Informal minutes of IFIP WG2.8 22nd meeting

Informal minutes of IFIP Working Group 2.8
22nd meeting, Kalvi Manor, Estonia
October 1-4, 2005

List of attendees

Members:

Arvind
Lennart Augustsson
Olivier Danvy
Kathleen Fisher
Fritz Henglein
Ralf Hinze (secretary)
John Hughes
John Launchbury (chair)
Xavier Leroy
Greg Morrisett
Simon Peyton Jones
Benjamin Pierce
Olin Shivers
Satnam Singh
Peter Thiemann
Stephanie Weirich
Observers:

Juhan Ernits (local)
Andrzej Filinski
Jacques Garrigue
Jim Grundy
Conor McBride
John Reppy
Ando Saabas (local)
Olha Shkaravska (local)
Don Syme
Andrew Tolmach
Tarmo Uustalu (local)
Varmo Vene (local)
Vesal Vojdani (local)

Technical presentations

Xavier Leroy, Fun with coinduction in big-step operational semantics (Sat 2005-10-01, 16:30)

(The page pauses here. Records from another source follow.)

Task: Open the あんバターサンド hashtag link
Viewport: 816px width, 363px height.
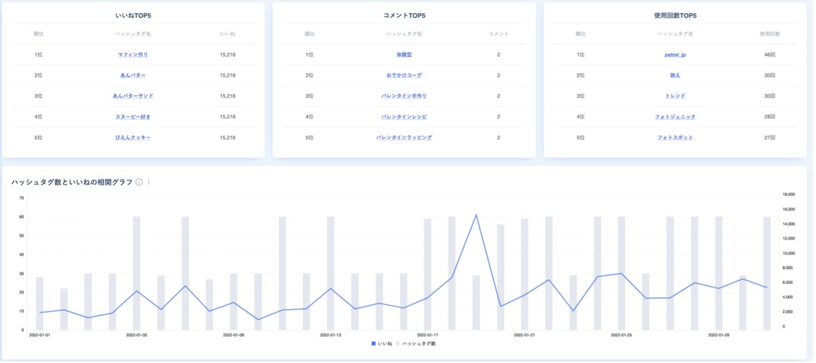Action: pos(133,96)
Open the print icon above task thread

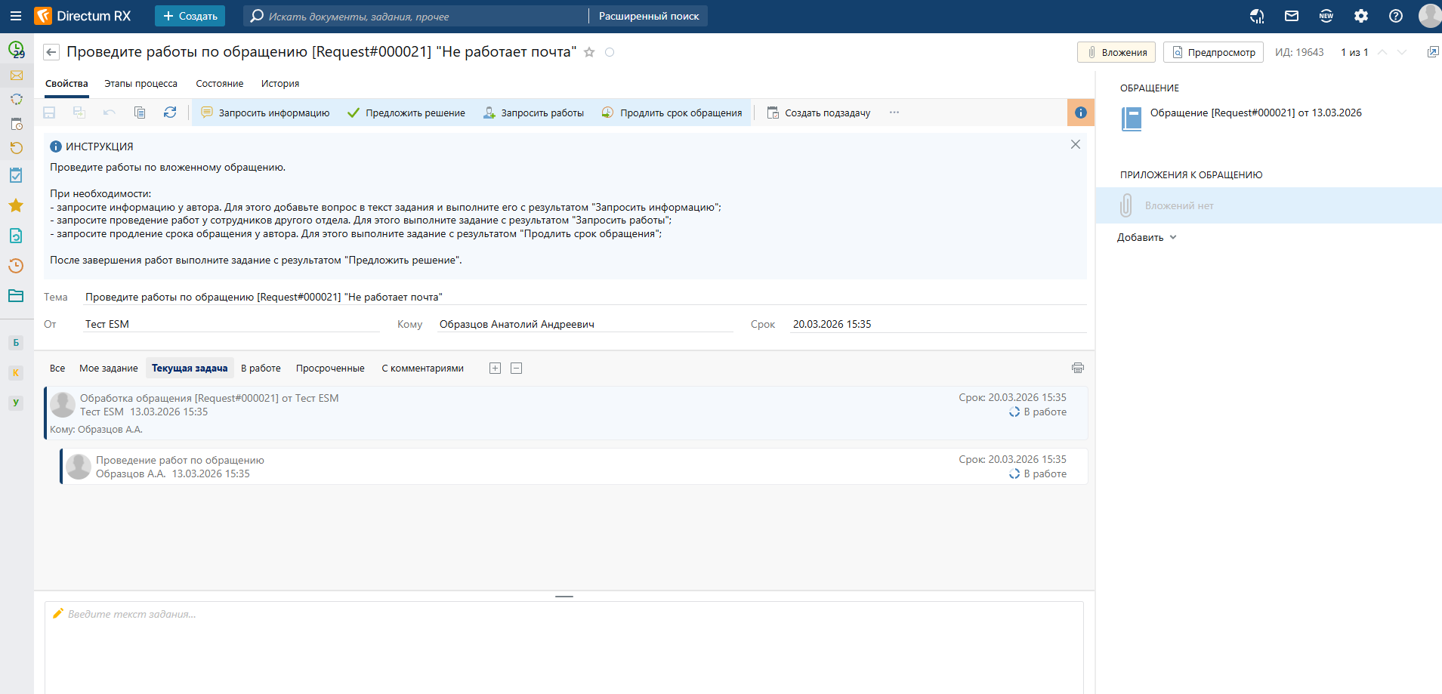tap(1077, 368)
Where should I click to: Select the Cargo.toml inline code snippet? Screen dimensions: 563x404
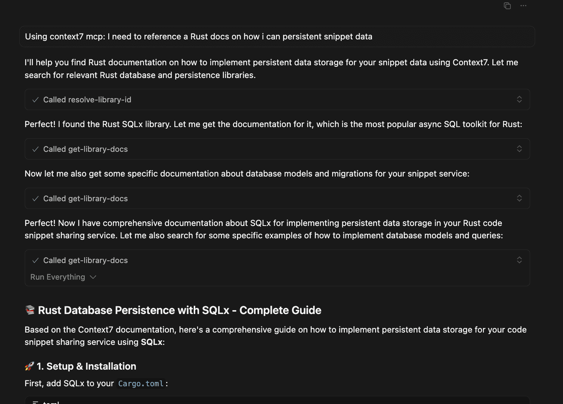141,383
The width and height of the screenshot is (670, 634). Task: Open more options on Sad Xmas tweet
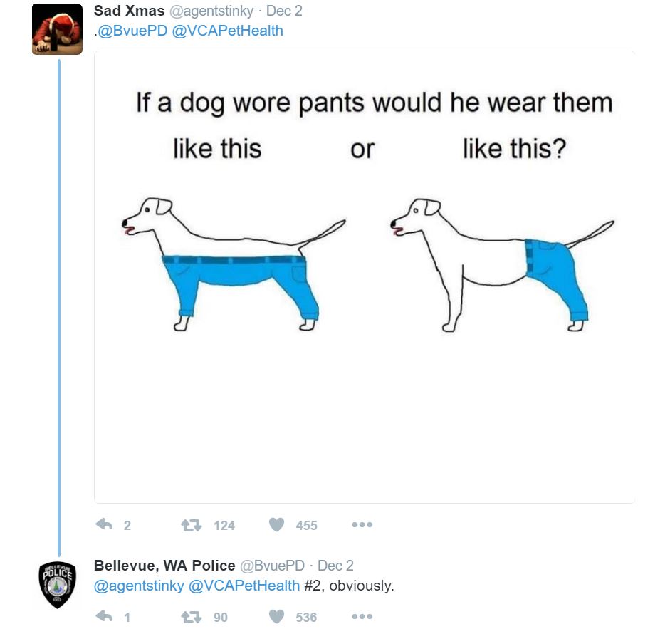(x=362, y=524)
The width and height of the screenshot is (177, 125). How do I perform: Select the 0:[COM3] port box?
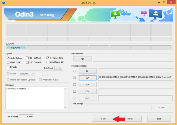tap(16, 47)
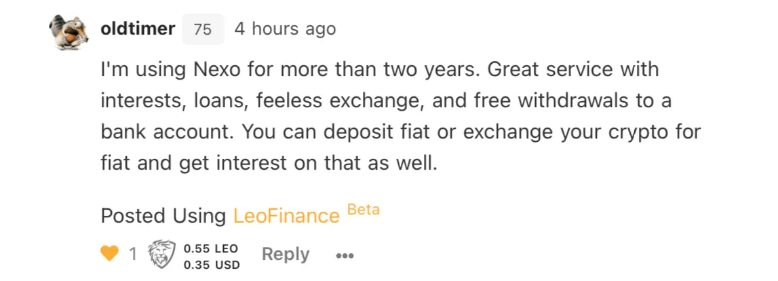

Big-step operational semantics reflect the structure of the program in the evaluation derivation. This makes them very convenient for proving the correctness of program transformations, such as compilation passes. However, they do not account for non-terminating programs, and make it hard to observe a trace of effects during execution. Small-step semantics, on the other hand, are convenient to reason about non-terminating programs and observable effects, but lead to much more difficult correctness proofs for compilation passes.
In this work in progress, we try to extend big-step semantics to describe non-terminating programs as well as terminating programs, using coinductive definitions. We use the simply-typed CBV lambda-calculus as a concrete example, and the Coq proof assistant as our investigation tool.
Cousot and Cousot (POPL 1992) introduced co-inductive big-step characterizations of non-terminating programs. We also consider a co-inductive interpretation of the normal evaluation rules, capturing both finite and infinite evaluation derivations. While the former is well-behaved and matches exactly infinite reduction sequences in small-step semantics, the latter exhibits strange behaviors. However, both coinductive semantics are preserved by compilation down to a simple abstract machine. The use of these coinductive big-step semantics for proving type soundness remains to be investigated.

Jim Grundy, Contexts in reFLect: A Theorem Proving Meta-Language (Sat 2005-10-01, 17:30)

The talk describe the context mechanism of the functional programming language reFLect; a reflective functional programming language developed and used at Intel for a variety of tasks in the design and verification of digital hardware.
The reFLect language supports a reflection mechanism allowing nested quotation and anti-quotation in a style similar to LISP. The context mechanism provides a syntactically convenient means for both constructing quoted terms, for and inspecting them by pattern matching. A key benefit of the context mechanism is that it makes it convenient for programs to access all the subexpressions of a quoted expression that are surrounded by a single logical level of quotation regardless of the actual quotations and anti-quotations surounding them. This is the common requirement in theorem proving applications, and in our own theorem prover we find it significantly simplifies our code.
The talk presented a subset of the material described in the paper A Reflective Functional Language for Hardware Design and Theorem Proving by Jim Grundy, Tom Melham and John O'Leary, which is awaiting publication by the Journal of Functional Programming.

See slides.

Greg Morrisett, Simplifying Regions (Sat 2005-10-01, 18:30)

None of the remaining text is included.